◆ **What is needed**
Copy the records with every instance of "target" changed to "item" and nothing else altered. Leave out the pictures.

◆ **Provided records**
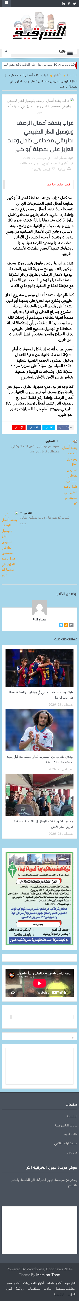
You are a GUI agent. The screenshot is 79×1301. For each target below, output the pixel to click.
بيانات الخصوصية (66, 1125)
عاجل (37, 163)
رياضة (20, 1289)
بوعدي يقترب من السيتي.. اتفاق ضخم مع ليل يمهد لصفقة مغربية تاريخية (40, 759)
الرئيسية (72, 1116)
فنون (9, 1289)
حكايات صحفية (66, 1289)
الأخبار (65, 163)
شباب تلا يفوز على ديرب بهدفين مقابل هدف (44, 520)
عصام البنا (60, 158)
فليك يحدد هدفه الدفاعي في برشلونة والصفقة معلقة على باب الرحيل (40, 695)
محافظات (26, 163)
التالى (28, 513)
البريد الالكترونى (40, 170)
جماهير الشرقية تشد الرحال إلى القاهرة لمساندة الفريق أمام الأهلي (43, 824)
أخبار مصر (13, 1283)
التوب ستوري (51, 163)
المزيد (72, 1294)
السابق (50, 441)
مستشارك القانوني (65, 1143)
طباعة (62, 170)
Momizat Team (48, 1274)
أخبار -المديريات (33, 1283)
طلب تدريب (69, 1134)
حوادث (48, 1289)
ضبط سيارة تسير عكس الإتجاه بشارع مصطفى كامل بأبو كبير (35, 448)
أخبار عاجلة (54, 1283)
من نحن (72, 1152)
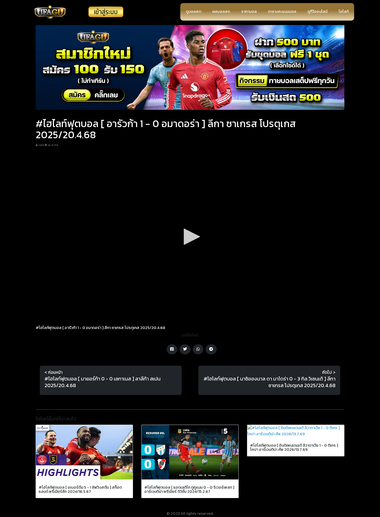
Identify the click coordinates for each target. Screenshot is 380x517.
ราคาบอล (249, 11)
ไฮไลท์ (344, 11)
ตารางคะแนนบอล (282, 11)
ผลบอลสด (221, 11)
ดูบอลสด (193, 11)
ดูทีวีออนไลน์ (317, 11)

◆ **Task solution**
You are a GUI agent. The screenshot is 79×1301. For each item below, output the pixel to click.
بيانات الخصوصية (66, 1125)
عاجل (37, 163)
رياضة (20, 1289)
بوعدي يقترب من السيتي.. اتفاق ضخم مع ليل يمهد لصفقة مغربية تاريخية (40, 759)
الرئيسية (72, 1116)
فنون (9, 1289)
حكايات صحفية (66, 1289)
الأخبار (65, 163)
شباب تلا يفوز على ديرب بهدفين مقابل هدف (44, 520)
عصام البنا (60, 158)
فليك يحدد هدفه الدفاعي في برشلونة والصفقة معلقة على باب الرحيل (40, 695)
محافظات (26, 163)
التالى (28, 513)
البريد الالكترونى (40, 170)
جماهير الشرقية تشد الرحال إلى القاهرة لمساندة الفريق أمام الأهلي (43, 824)
أخبار مصر (13, 1283)
التوب ستوري (51, 163)
المزيد (72, 1294)
السابق (50, 441)
مستشارك القانوني (65, 1143)
طباعة (62, 170)
Momizat Team (48, 1274)
أخبار -المديريات (33, 1283)
طلب تدريب (69, 1134)
حوادث (48, 1289)
ضبط سيارة تسير عكس الإتجاه بشارع مصطفى كامل بأبو كبير (35, 448)
أخبار عاجلة (54, 1283)
من نحن (72, 1152)
Identify the click coordinates for each item. Screenshot is 380x517.
ราคาบอล (249, 11)
ไฮไลท์ (344, 11)
ตารางคะแนนบอล (282, 11)
ผลบอลสด (221, 11)
ดูบอลสด (193, 11)
ดูทีวีออนไลน์ (317, 11)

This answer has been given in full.